Comparisons, however, are necessarily imperfect upon such a subject as the Blessed Trinity. It is a great mystery, surpassing all understanding, to be adoringly believed on earth, and to be understood only in heaven.

We are not able to understand how each of the three Persons can be God, and yet that there is but One God. It should be borne in mind that many things exist also in nature which we cannot explain, or even comprehend, and yet know to be facts. Among such may be noted the nature of latent substance of bodies, the cause of gravitation, the attraction of the magnet, and the amazing power and swiftness of the electric current. Human reason cannot of itself discover or demonstrate that there are three Persons in God, yet this revealed truth far from repugnant to reason can be shown to agree with it,. For God as an intelligent being of infinite Perfection must naturally know Himself, and in Himself know all things.
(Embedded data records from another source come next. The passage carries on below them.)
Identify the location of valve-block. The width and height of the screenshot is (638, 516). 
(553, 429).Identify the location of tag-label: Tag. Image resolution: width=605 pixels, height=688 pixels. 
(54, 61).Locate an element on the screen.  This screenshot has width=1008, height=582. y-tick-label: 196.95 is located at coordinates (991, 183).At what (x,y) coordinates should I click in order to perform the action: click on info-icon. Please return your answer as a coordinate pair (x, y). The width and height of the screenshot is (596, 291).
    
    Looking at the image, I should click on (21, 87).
To this end He must form to Himself an inward word through which the comprehension of Himself is effected.

When we understand a thing, the interior word or image which our intellect forms within itself in order to comprehend a thing is not a thing subsisting in itself, but in God in whom reason shows that there can be no accident of any kind, this eternal self-comprehension, or word, is not an accidental, transient thing, but a thing identified with divine nature, and at the same time, perfectly distinct from the Father, who is that intellectual supreme Being, who by comprehending Himself generates this His Word, and therefore He is a distinct subsistence or Person, because, although identified with the same nature of the Father, yet inasmuch as it is generated by the Father, it is perfectly distinct from Him, who is generator, and forms in Himself an individual, distinct and incommunicable subsistence, which is everything that is required for being truly a Divine Person, called in Holy Scripture the Word, and the Son of God; for by person it is understood an intellectual individual substance.
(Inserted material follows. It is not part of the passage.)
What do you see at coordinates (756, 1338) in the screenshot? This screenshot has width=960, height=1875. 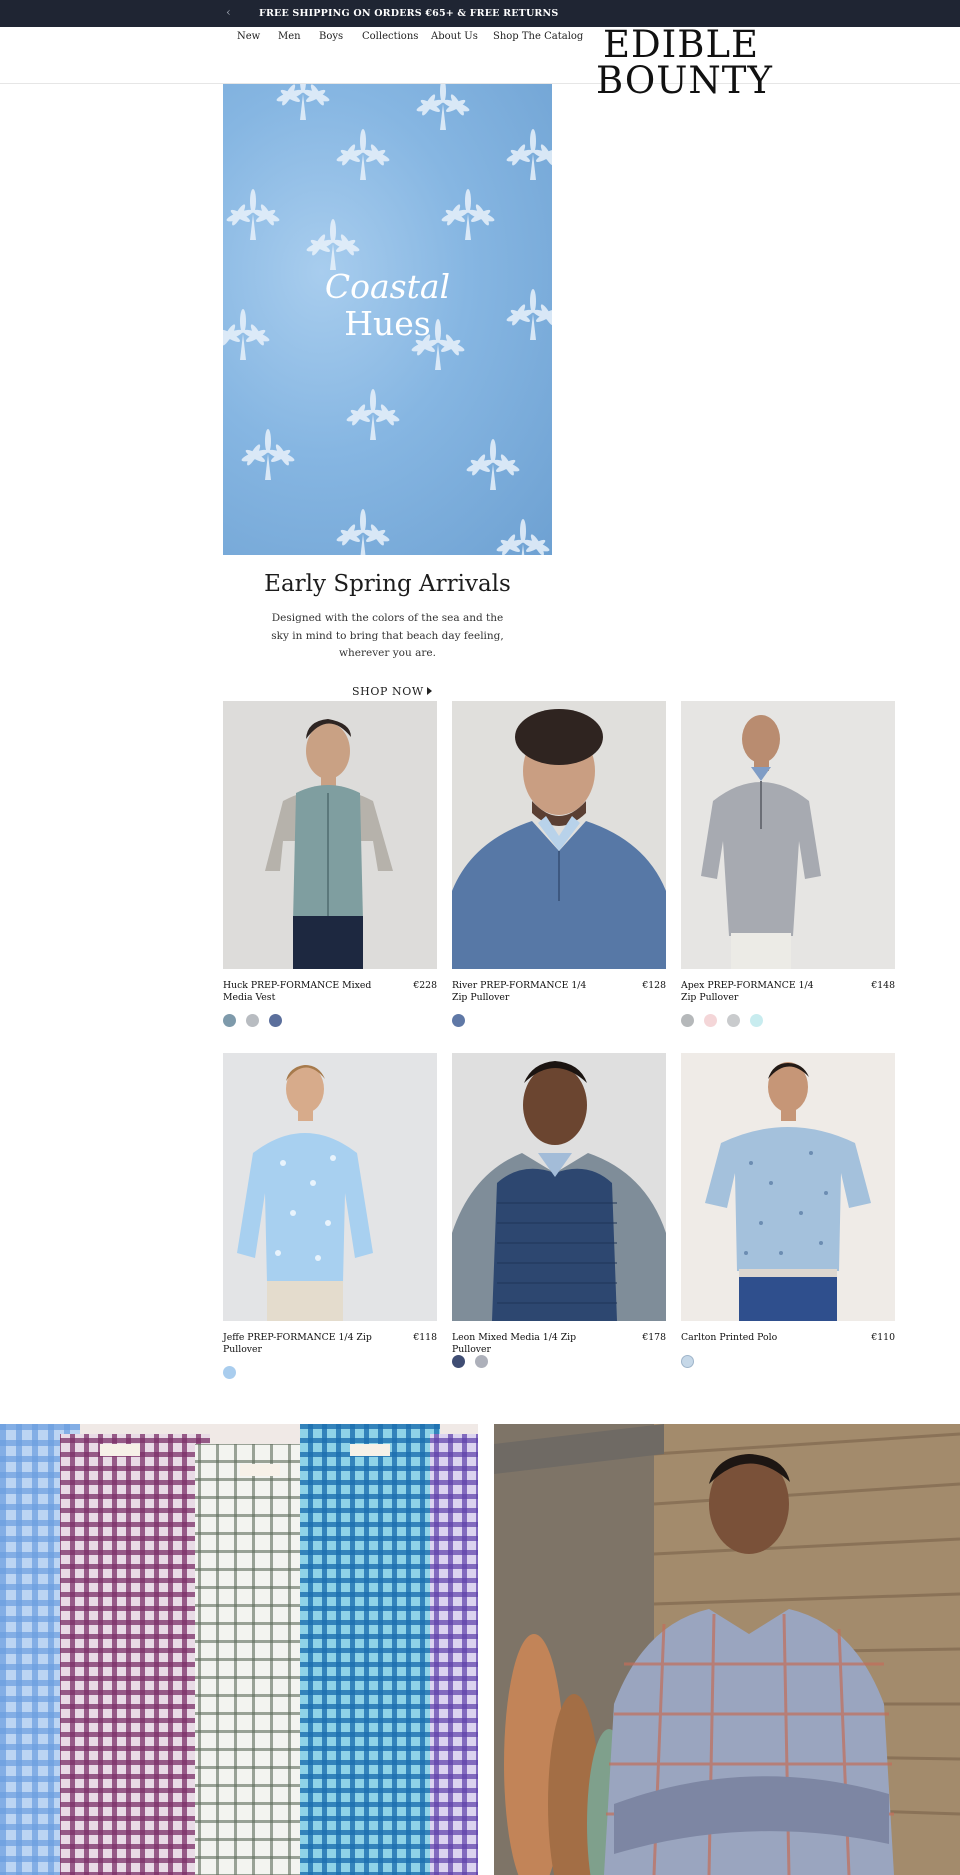 I see `product-name: Carlton Printed Polo` at bounding box center [756, 1338].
Likewise God loves Himself in the Son, and is beloved in return by the Son, and in Himself He loves all other things, and this eternal permanent act of mutual love is also, not a thing accidental and transient, as an act of love is in us, but is a thing identified with divine nature, eternal, permanent, subsisting, singular, incommunicable, perfectly distinct from the Father and the So, from both of whom this divine act proceeds, and is also therefore a distinct person called in Holy Scripture the Holy Ghost.
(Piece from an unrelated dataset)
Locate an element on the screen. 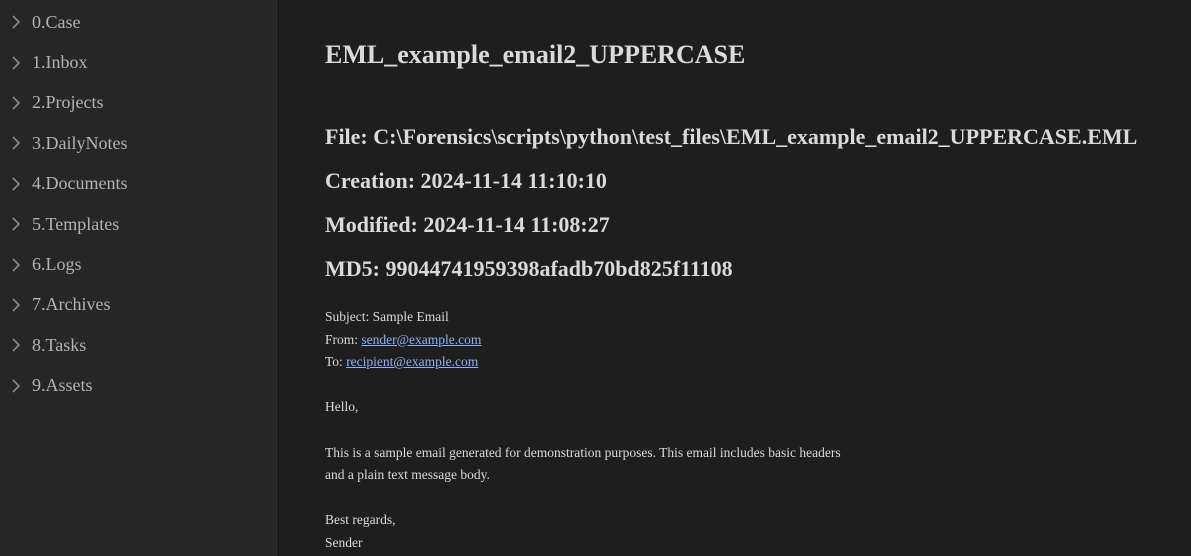  email-from-label: From: is located at coordinates (344, 339).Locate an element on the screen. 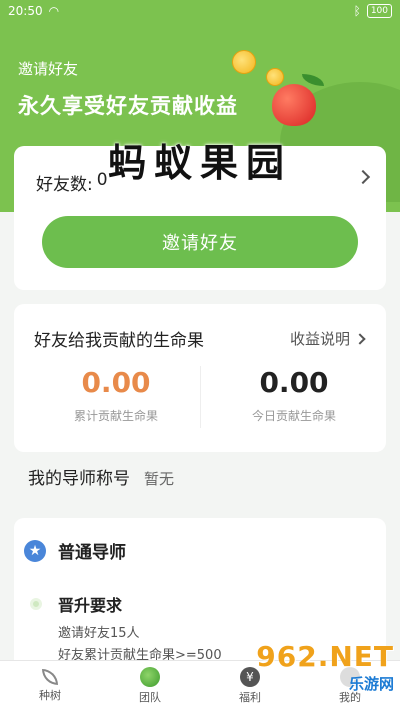 Image resolution: width=400 pixels, height=710 pixels. promotion-requirement-title: 晋升要求 is located at coordinates (90, 606).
Therefore, to say that in one God there are three Persons, is no more repugnant to reason than saying that one God must of necessity be considered under three different respects:- 1st, as a God who knows Himself, that is, as a subject; 2nd, as a God who is known by Himself, that is, as an object of knowledge; and 3rd. As a God who is loving Himself and is beloved by Himself, as knowing and as known, that is, an object of mutual love. These remarkable self-subsistent eternal differences or relations are what constitute the three really distinct Persons in the one God.